Outcome 3: Small Enterprises in economic crisis affected settings generate sustainable income and provide employment opportunities for other members of the community
· Provision of business development services, business and financial management training and scale-up grants
C. Targeted Group
The intervention reached with comprehensive livelihoods assistance to 2,142 displacement households Reflecting the current context—where returnees now exceed IDPs, DRC targets IDPs and host communities, returnees, and Syrian refugees in the KRI. Project also covered 30% of women beneficiaries under each outcome and 10% of persons with disabilities.
D. Scope of Evaluation **
DRC Iraq is seeking to conduct an external evaluation with an overall objective of generating evidence to inform DRC’s economic recovery programming with main focus on its ‘’Graduation Approach’’ and ‘’Scale-up business support’’ to ensure that the programme interventions are relevant to the context, needs/preferences, socio-economic position of targeted population; and overall project performance is satisfactory; and have achieved to its objective. During the evaluation, apart from evaluating the performance of project, DRC aims to draw from lessons learned and best practices to refine//re-design its strategy to sustainable livelihoods and durable solutions, especially graduation approach and business scale-ups for employment creation. Through this evaluation, DRC expects to revisit its programming modalities for economic recovery program in relation based on evidence generated throughout the current programming and external evaluation conducted for the previous action, thus is it is expected that this evaluation will be instrumental to validate the economic recovery programme strategy and provides practical recommendations for adopting the approaches. The scope for evaluation is determined using OECD-DAC criteria, i.e., Relevance, Effectiveness, Impact, Efficiency, Sustainability and Coherence. Details of each criterion are given in the section H.
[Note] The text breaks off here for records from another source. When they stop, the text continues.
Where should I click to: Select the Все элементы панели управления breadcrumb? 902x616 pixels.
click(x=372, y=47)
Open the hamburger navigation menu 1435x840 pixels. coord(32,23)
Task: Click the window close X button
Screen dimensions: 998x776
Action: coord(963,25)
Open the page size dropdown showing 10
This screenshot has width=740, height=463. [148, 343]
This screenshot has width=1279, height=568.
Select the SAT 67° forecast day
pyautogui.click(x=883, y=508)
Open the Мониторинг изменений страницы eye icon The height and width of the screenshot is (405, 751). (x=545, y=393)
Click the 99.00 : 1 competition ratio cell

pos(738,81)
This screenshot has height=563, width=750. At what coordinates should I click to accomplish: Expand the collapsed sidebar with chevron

E. Specific inquiry areas on program modalities
It is expected to evaluate each modality of the economic recovery project separately with application of OECD-DAC criteria and also making comparative analysis of each in relation to the effectiveness, impact, sustainability, longevity, durability and appropriateness to socio-economic dynamics of target population, needs and context. DRC Iraq expect from consultant to propose a methodology which provides recommendation for future strategic direction, program modalities realignment, based on the lesson learned and best practice from project implementation. The focus areas of interest and inquiry questions includes, but not limited to; (These questions serve as guidance to develop evaluation methodology and needs to be detailed in evaluation tools)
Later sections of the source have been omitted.